Savvy Solutions
Computer Technology Solutions provides IT answers for corporations small and large.
By Blake Tommey Photo by Brian Francis
The perfect storm is brewing.
With the number of technology graduates rapidly shrinking and businesses' reliance on technological solutions growing by the minute, both industries will soon realize turmoil.
Where does that put Birmingham-based Computer Technology Solutions? The answer lies in the eye of the hurricane.
Sanjay Singh, vice president of business development, says CTS, which now provides technology solutions for companies such as Regions and Southern Company, grew out of the "UAB incubator" in 1996 when he and CEO Larry Lilley were full-time professors in the UAB School of Business.
Although the company started small, with no client base or outside investment, CTS now reports an average annual growth of 10 to 15 percent and employs 150 technology, engineering and business experts that have been recruited, educated and supported by CTS since they enrolled in college.
From three offices in Birmingham, Mobile and Atlanta, CTS protégés provide software solutions and maintain systems for major companies including Regions, Compass, HealthSouth, Blue Cross/Blue Shield and Southern Company, plus small insurance and manufacturing operations that also require a robust IT infrastructure. CTS draws nearly 65 percent of its revenue from its "big five" clients and oversees 70 to 80 projects for those clients at any given time, Singh says.
"Think of us like a law firm or accounting firm," Singh says. "Providing technology for business problems is our specialty, and we work very closely with IT departments to devise a system, test that system and provide continued support."
This month, summer vacationers will encounter one of CTS's pillar system solutions for Southern Company on highways across Alabama. As a subsidiary of Southern Company, Alabama Power runs transmission wires to 1.3 million customers in homes and businesses across the state.
While Alabama Power serves two-thirds of the state covering 44,500 square miles, it cannot simply tread where it pleases. And as the company extends transmission lines through land owned by farmers, businesses and other landholders, field workers must negotiate and acquire a legal right of way before construction is possible. Over the last decade, a mounting mess of land asset information, negotiations, leases and legal documents became a problem for Alabama Power's corporate real estate department, which could not easily access or retrieve property information.
But CTS had a solution. After sitting down with decision makers at Alabama Power, CTS experts built a custom software application, the Property Record Information System Manager, which places all documents and information pertaining to transmission lines, land sales and leasing into an organized software system.
"Those millions of pages have to be centralized and put together," Singh explains. "Now, people in the field can quickly retrieve it and say 'Hey, do I have the right to go through this property or not? And if not, how do I enter into a negotiation with the landowner to acquire permission?'"
Within its project management, CTS also provides software systems for nuclear energy companies, which, following 9/11, must perform background checks and testing on employees, vendors and contractors who enter nuclear power plants. CTS software system EM-PACT provides an accessible user interface to nuclear industry employees, manages the data and submits it to the federal government on a daily basis.

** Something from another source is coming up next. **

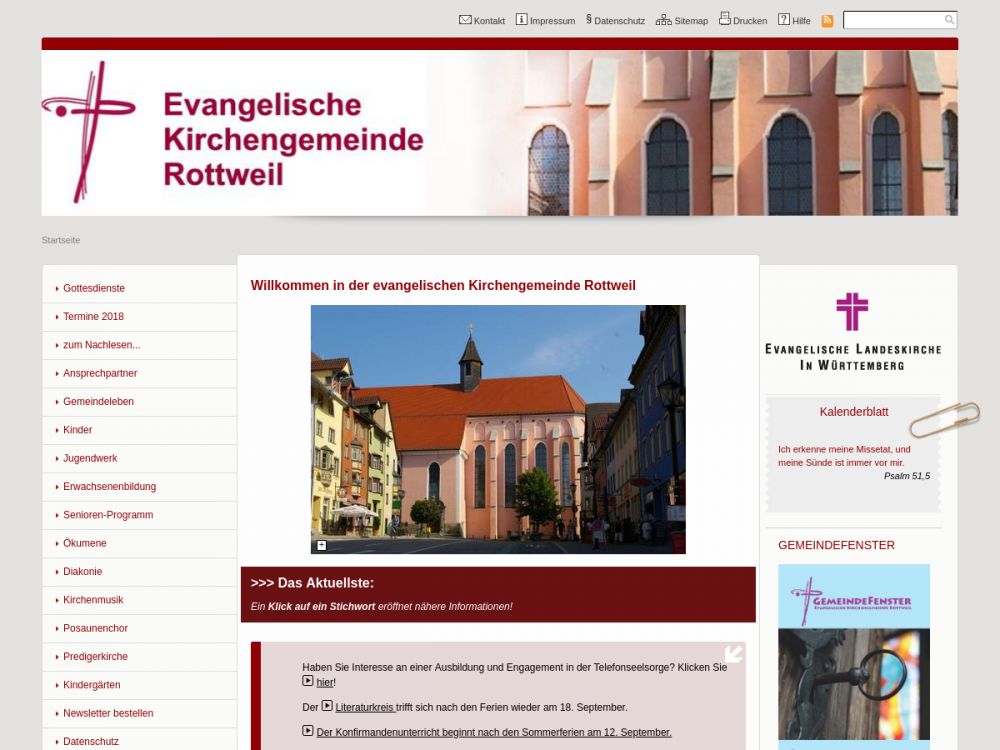Click the search magnifier icon

(949, 20)
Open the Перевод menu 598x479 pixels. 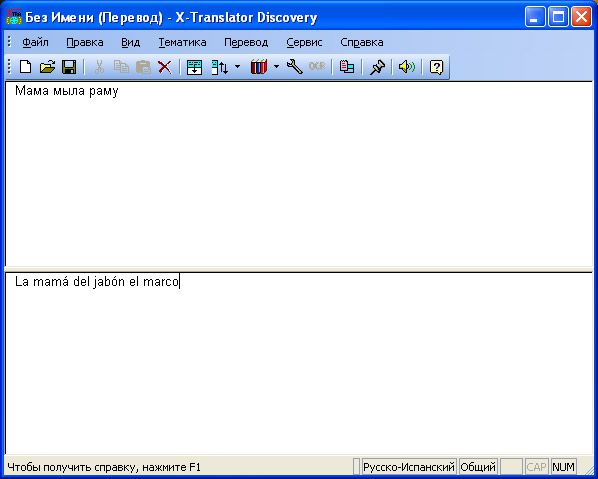[246, 42]
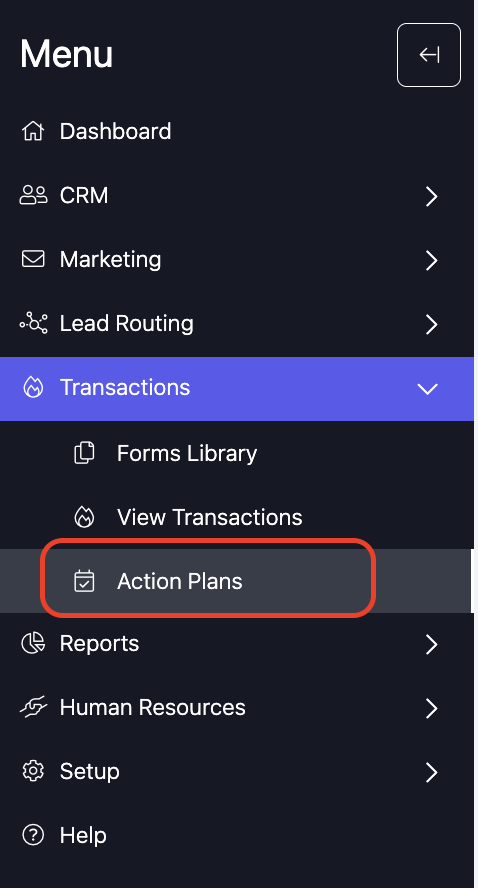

In addition to business solutions, CTS performs quality assurance for clients' third party software systems. As a quality assurance provider for HealthSouth, when a software system is deployed into HealthSouth's environment, CTS is responsible for testing the system's functionality, ensuring HealthSouth employees can easily use the system and cutting potentially high support costs on an untested system.
At the central CTS office in Riverchase, closed doors and covered office spaces are a foreign concept, and employees are treated more like prized stallions than paid workers. Singh attributes the company's success to its comprehensive human resources policy.
"What we do here is groom," Singh says. "Our job is to provide enough time and mentorship to our management leaders. Today they are engineers, and tomorrow we are sending them to business schools. We have invested everything in their training and they are running the company on a day-to-day basis."
With backgrounds in higher education, Singh and other CTS leaders teach classes, sit on community advisory boards, provide scholarships and maintain deep relationships with universities across the southeast, including UAB, University of Alabama, Auburn and South Alabama. Singh says CTS is constantly investing in the innovative education of its employees in technology, business and globalization and understanding what an old system is not providing.
"When we bring these human beings, these students in," Singh explains, "what keeps us awake at night is how to train them, keep their skill sets up and still solve the increasing need for technology that is required to run a business today."